= Beginning of Section =

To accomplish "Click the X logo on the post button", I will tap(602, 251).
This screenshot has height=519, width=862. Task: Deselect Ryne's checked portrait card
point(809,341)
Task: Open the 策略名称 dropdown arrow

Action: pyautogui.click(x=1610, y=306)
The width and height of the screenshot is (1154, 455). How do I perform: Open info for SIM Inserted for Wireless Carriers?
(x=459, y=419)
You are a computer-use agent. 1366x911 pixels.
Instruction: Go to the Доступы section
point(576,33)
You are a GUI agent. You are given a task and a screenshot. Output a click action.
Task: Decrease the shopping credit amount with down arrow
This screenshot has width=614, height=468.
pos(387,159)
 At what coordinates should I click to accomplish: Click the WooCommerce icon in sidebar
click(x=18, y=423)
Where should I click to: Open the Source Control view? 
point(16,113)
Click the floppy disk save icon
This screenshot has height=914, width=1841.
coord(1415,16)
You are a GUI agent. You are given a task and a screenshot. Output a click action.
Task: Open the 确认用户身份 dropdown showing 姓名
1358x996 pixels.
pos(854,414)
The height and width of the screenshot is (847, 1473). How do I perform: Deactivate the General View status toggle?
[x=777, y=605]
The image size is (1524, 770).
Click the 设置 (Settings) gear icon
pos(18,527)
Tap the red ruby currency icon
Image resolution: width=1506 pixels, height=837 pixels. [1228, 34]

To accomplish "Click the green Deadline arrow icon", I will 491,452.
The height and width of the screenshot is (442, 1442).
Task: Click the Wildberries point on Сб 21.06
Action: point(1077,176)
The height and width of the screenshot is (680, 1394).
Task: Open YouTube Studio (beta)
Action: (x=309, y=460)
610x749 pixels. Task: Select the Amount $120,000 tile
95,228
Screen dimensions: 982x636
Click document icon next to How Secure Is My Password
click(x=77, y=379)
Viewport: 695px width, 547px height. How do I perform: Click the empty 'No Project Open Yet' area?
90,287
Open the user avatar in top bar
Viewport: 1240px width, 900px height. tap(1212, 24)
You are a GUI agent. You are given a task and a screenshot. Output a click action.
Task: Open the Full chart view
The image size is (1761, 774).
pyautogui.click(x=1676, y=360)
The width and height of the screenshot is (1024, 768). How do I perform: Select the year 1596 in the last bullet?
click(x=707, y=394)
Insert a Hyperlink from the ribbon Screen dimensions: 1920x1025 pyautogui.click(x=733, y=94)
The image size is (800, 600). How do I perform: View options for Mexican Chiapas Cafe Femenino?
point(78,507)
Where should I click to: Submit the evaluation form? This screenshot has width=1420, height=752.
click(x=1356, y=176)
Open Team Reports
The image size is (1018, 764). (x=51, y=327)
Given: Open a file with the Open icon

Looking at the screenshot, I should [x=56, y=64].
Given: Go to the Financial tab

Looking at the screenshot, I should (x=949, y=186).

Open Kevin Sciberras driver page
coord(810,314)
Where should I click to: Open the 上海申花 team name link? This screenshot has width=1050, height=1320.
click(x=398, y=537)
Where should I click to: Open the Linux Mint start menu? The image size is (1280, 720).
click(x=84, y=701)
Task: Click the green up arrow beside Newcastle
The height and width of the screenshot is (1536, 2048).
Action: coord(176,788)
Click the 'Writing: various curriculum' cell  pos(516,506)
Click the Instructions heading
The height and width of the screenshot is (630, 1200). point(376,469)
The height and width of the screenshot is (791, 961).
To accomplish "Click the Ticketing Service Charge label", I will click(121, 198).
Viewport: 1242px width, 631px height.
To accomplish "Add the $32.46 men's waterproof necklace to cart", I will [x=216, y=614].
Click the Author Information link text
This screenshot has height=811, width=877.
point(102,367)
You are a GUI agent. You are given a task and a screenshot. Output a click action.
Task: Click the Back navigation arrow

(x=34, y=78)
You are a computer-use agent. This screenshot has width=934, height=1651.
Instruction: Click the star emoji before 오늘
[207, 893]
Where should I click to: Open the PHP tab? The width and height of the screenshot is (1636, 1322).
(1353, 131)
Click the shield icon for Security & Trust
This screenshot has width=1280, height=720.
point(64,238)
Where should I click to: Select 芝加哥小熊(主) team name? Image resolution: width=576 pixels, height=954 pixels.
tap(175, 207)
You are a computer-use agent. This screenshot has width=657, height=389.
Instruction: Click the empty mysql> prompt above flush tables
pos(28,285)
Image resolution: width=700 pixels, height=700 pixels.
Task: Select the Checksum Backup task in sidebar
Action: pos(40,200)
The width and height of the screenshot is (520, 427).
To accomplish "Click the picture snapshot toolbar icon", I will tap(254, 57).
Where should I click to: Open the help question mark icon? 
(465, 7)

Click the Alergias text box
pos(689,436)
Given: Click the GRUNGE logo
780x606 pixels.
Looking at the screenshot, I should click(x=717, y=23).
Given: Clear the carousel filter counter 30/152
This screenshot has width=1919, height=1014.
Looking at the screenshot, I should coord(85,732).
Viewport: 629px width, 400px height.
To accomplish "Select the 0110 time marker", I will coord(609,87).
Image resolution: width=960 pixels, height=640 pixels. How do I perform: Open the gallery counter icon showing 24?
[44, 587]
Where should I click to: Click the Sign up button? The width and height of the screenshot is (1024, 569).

= End of Section =

#### [WORK ITEM]
Could you transcribe every record above exactly as it appears?

#### [YOUR SOLUTION]
To accomplish "Click the X logo on the post button", I will tap(602, 251).
This screenshot has height=519, width=862. Task: Deselect Ryne's checked portrait card
point(809,341)
Task: Open the 策略名称 dropdown arrow

Action: pyautogui.click(x=1610, y=306)
The width and height of the screenshot is (1154, 455). How do I perform: Open info for SIM Inserted for Wireless Carriers?
(x=459, y=419)
You are a computer-use agent. 1366x911 pixels.
Instruction: Go to the Доступы section
point(576,33)
You are a GUI agent. You are given a task and a screenshot. Output a click action.
Task: Decrease the shopping credit amount with down arrow
This screenshot has width=614, height=468.
pos(387,159)
 At what coordinates should I click to accomplish: Click the WooCommerce icon in sidebar
click(x=18, y=423)
Where should I click to: Open the Source Control view? 
point(16,113)
Click the floppy disk save icon
This screenshot has height=914, width=1841.
coord(1415,16)
You are a GUI agent. You are given a task and a screenshot. Output a click action.
Task: Open the 确认用户身份 dropdown showing 姓名
1358x996 pixels.
pos(854,414)
The height and width of the screenshot is (847, 1473). How do I perform: Deactivate the General View status toggle?
[x=777, y=605]
The image size is (1524, 770).
Click the 设置 (Settings) gear icon
pos(18,527)
Tap the red ruby currency icon
Image resolution: width=1506 pixels, height=837 pixels. [1228, 34]

To accomplish "Click the green Deadline arrow icon", I will 491,452.
The height and width of the screenshot is (442, 1442).
Task: Click the Wildberries point on Сб 21.06
Action: point(1077,176)
The height and width of the screenshot is (680, 1394).
Task: Open YouTube Studio (beta)
Action: (x=309, y=460)
610x749 pixels. Task: Select the Amount $120,000 tile
95,228
Screen dimensions: 982x636
Click document icon next to How Secure Is My Password
click(x=77, y=379)
Viewport: 695px width, 547px height. How do I perform: Click the empty 'No Project Open Yet' area?
90,287
Open the user avatar in top bar
Viewport: 1240px width, 900px height. tap(1212, 24)
You are a GUI agent. You are given a task and a screenshot. Output a click action.
Task: Open the Full chart view
The image size is (1761, 774).
pyautogui.click(x=1676, y=360)
The width and height of the screenshot is (1024, 768). How do I perform: Select the year 1596 in the last bullet?
click(x=707, y=394)
Insert a Hyperlink from the ribbon Screen dimensions: 1920x1025 pyautogui.click(x=733, y=94)
The image size is (800, 600). How do I perform: View options for Mexican Chiapas Cafe Femenino?
point(78,507)
Where should I click to: Submit the evaluation form? This screenshot has width=1420, height=752.
click(x=1356, y=176)
Open Team Reports
The image size is (1018, 764). (x=51, y=327)
Given: Open a file with the Open icon

Looking at the screenshot, I should [x=56, y=64].
Given: Go to the Financial tab

Looking at the screenshot, I should (x=949, y=186).

Open Kevin Sciberras driver page
coord(810,314)
Where should I click to: Open the 上海申花 team name link? This screenshot has width=1050, height=1320.
click(x=398, y=537)
Where should I click to: Open the Linux Mint start menu? The image size is (1280, 720).
click(x=84, y=701)
Task: Click the green up arrow beside Newcastle
The height and width of the screenshot is (1536, 2048).
Action: coord(176,788)
Click the 'Writing: various curriculum' cell  pos(516,506)
Click the Instructions heading
The height and width of the screenshot is (630, 1200). point(376,469)
The height and width of the screenshot is (791, 961).
To accomplish "Click the Ticketing Service Charge label", I will click(121, 198).
Viewport: 1242px width, 631px height.
To accomplish "Add the $32.46 men's waterproof necklace to cart", I will [x=216, y=614].
Click the Author Information link text
This screenshot has height=811, width=877.
point(102,367)
You are a GUI agent. You are given a task and a screenshot. Output a click action.
Task: Click the Back navigation arrow

(x=34, y=78)
You are a computer-use agent. This screenshot has width=934, height=1651.
Instruction: Click the star emoji before 오늘
[207, 893]
Where should I click to: Open the PHP tab? The width and height of the screenshot is (1636, 1322).
(1353, 131)
Click the shield icon for Security & Trust
This screenshot has width=1280, height=720.
point(64,238)
Where should I click to: Select 芝加哥小熊(主) team name? Image resolution: width=576 pixels, height=954 pixels.
tap(175, 207)
You are a computer-use agent. This screenshot has width=657, height=389.
Instruction: Click the empty mysql> prompt above flush tables
pos(28,285)
Image resolution: width=700 pixels, height=700 pixels.
Task: Select the Checksum Backup task in sidebar
Action: pos(40,200)
The width and height of the screenshot is (520, 427).
To accomplish "Click the picture snapshot toolbar icon", I will tap(254, 57).
Where should I click to: Open the help question mark icon? 
(465, 7)

Click the Alergias text box
pos(689,436)
Given: Click the GRUNGE logo
780x606 pixels.
Looking at the screenshot, I should click(x=717, y=23).
Given: Clear the carousel filter counter 30/152
This screenshot has width=1919, height=1014.
Looking at the screenshot, I should coord(85,732).
Viewport: 629px width, 400px height.
To accomplish "Select the 0110 time marker", I will coord(609,87).
Image resolution: width=960 pixels, height=640 pixels. How do I perform: Open the gallery counter icon showing 24?
[44, 587]
Where should I click to: Click the Sign up button? The width and height of the screenshot is (1024, 569).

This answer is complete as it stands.